Saturday, January 5, 2008

Cylons Over America: Critical Studies Vs. Battlestar Galactica

After pulling the new anthology Cylons In America: Critical Studies In Battlestar Galactica from a local retail shelf, I had to wonder. "What? The Journal of Popular Culture hasn't already done an all-Battlestar issue?"

Apparently, the Journal hasn't given much space to BSG scholars, so Tiffany Potter and C.W. Marshall have stepped in to give us their own volume of criticism. Readers who've finished all of the critical anthologies rehashing The Matrix and philosophy might find Cylons in America a breezy read.

In the introduction to the anthology, the editors observe that the original series' name "evokes associations for a significant number of viewers. But there is also something resembling shame in the connection." (Potter and Marshall 3). Where could this "shame" have come from? Is it the shame in admitting that, as a child, you liked a program that you KNEW was borrowing heavily from other popular media? Glen A. Larson's BSG cashed in on the "ancient astronauts" craze popularized by Von Danieken's Chariots of the Gods? and its sequels. Perhaps the most beloved episode, "The Gun on Ice Planet Zero", is just The Guns of Navarone in a slightly more exotic setting. (I didn't know it at the time, but I found out soon enough.) Universal at least paid for the Star Wars-level effects by going to the source and hiring John Dykstra away from ILM. I'll give Mr. Larson a pass for the public-domain ideas such as the 13 tribes of Israel and Pearl Harbor.

Perhaps the best summary of the old show comes from Star Trek's Walter Koenig, who polled his co-stars about their opinions of BSG on the set of Star Trek: The Motion Picture. It was the day after the original Galactica first aired:

Nichelle (Nichols): "They did borrow from every science-fiction movie ever made, didn't they?"
(Koenig, Chekov's Enterprise, 94.)

The strength of the "re-visioned" BSG is that it can justifiably generate a whole volume of academic criticism. The old show had tried to become "relevant" before, in the much-derided spinoff Galactica 1980. Newly released on DVD by Universal, Galactica '80 tried to address topical issues: the problems of nuclear power after Three Mile Island, kids in poverty, toxic dumping, and prejudice against Mexican immigrant families. Stranding the show on Earth served none of those issues. It just lumped the program in with other Universal TV series of the time, such as The Incredible Hulk, which were as overtly moral but with much better writing.

Of course, the current BSG addresses "current issues" within the framework of the show, instead of importing them from Earth. It has allowed for many approaches in Cylons in America. The essays range from BSG as a portrait of post 9/11 America to a discussion of the show's relationship with "authorized" and "unauthorized" fan production.
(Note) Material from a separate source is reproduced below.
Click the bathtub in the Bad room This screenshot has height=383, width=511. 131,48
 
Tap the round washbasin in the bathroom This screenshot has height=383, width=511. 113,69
Don't expect many bell hooks-like exposes of dominant and hidden paradigms. Christopher Deis's "Erasing Difference: The Cylons as Racial Other" comes closest, and that essay cites, logically for its subject matter, bell hooks.

No, many of the authors here seem to be fans. That gives extra pleasure in reading the essays--the feeling that the authors are goofing off from their day jobs and getting paid to write about something they love instead. I talked to a fellow MFA program veteran about the unashamed snobbery we had witnessed. My friend was marked down in a poetry seminar for writing about Charles Bukowski. I can't imagine the scorn I would have faced if I had announced I was going to write seriously about Battlestar Galactica.

If critical studies about BSG aren't enough for you, don't worry. There is a forthcoming anthology of Battlestar Galactica and philosophy, according to Amazon.